I laugh. “Escape? Escape what? You said it yourself: You intend to use me as bait. You don’t mean to let me out.”
“Perhaps not,” Hugh admits, “but wouldn’t you rather spend your final days in unbridled luxury, as opposed to this… this miserable existence?” He stands and turns away. “Think on it, Lilly. Do you know where we are?”
“You know I don’t.”
“We are miles beneath Esteban’s beautiful home on a remote island in the Mediterranean. Wouldn’t you like to see the sea? We will let you. We will let you roam the wonderful landscape of the picturesque nature above us, should you simply swallow those three, red pills.”
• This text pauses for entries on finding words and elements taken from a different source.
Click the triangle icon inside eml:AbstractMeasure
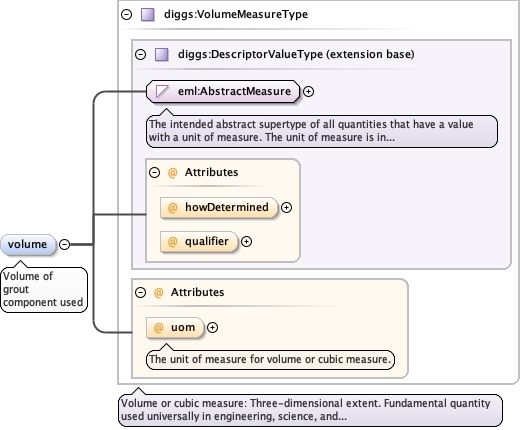This screenshot has height=430, width=521. pyautogui.click(x=162, y=91)
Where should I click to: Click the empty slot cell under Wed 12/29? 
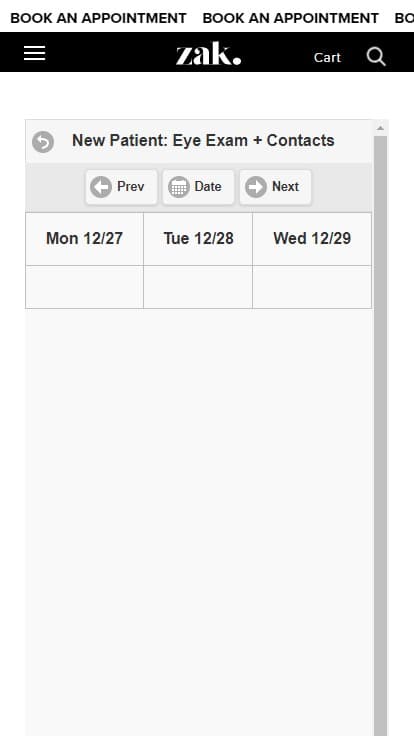tap(312, 287)
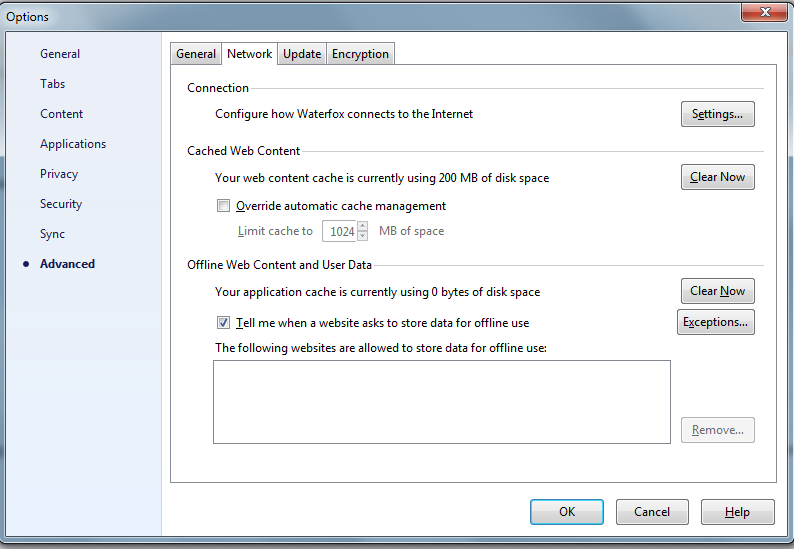This screenshot has width=794, height=549.
Task: Open Applications preferences category
Action: (x=73, y=144)
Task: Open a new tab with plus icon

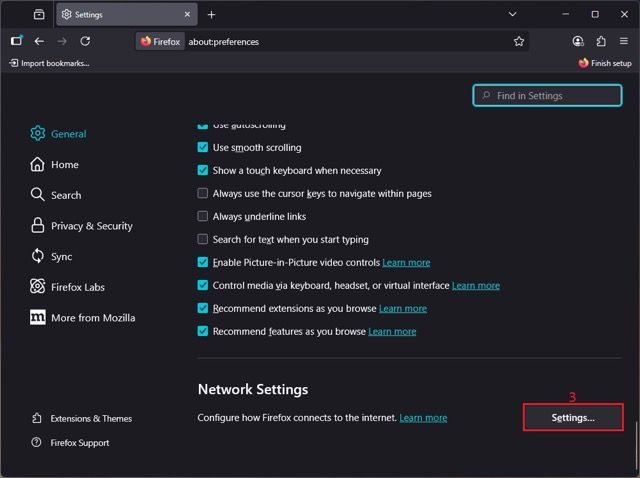Action: click(211, 15)
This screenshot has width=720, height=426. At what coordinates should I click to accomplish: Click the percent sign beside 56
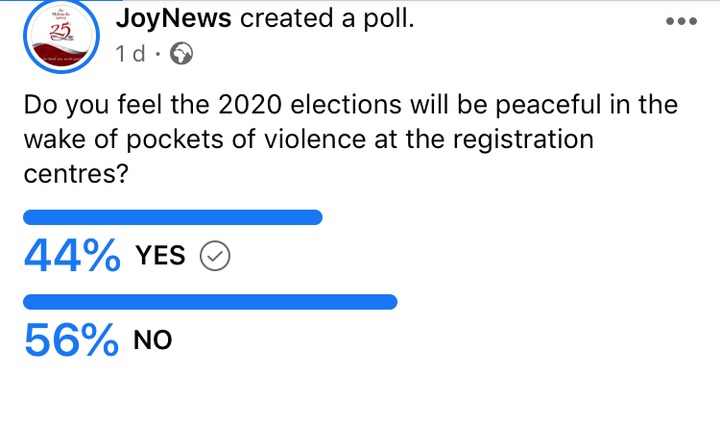tap(101, 341)
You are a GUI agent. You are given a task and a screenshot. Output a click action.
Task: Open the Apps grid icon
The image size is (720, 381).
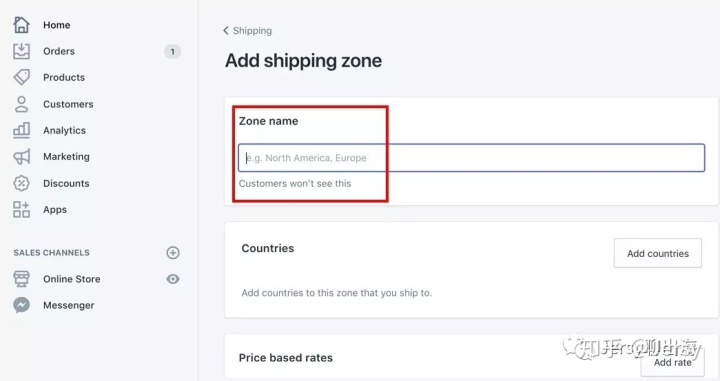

“You’re lying,” I hiss. “We can’t be out of the country. I know we’re still in California. You couldn’t have just flown me away, with no one being the wiser, without us clearing customs?”
“Customs?” Hugh laughs uproariously. “You think that some TSA officials could have stopped us? Remember what happened in the airport in Boston, Lilly. Remember why Jeremy felt compelled to bring me.”
He lowers his voice. “It’s because I still hold connections from my past life. Do not dismiss things you know nothing about. It’ll turn your stubbornness into a weakness instead of a strength.”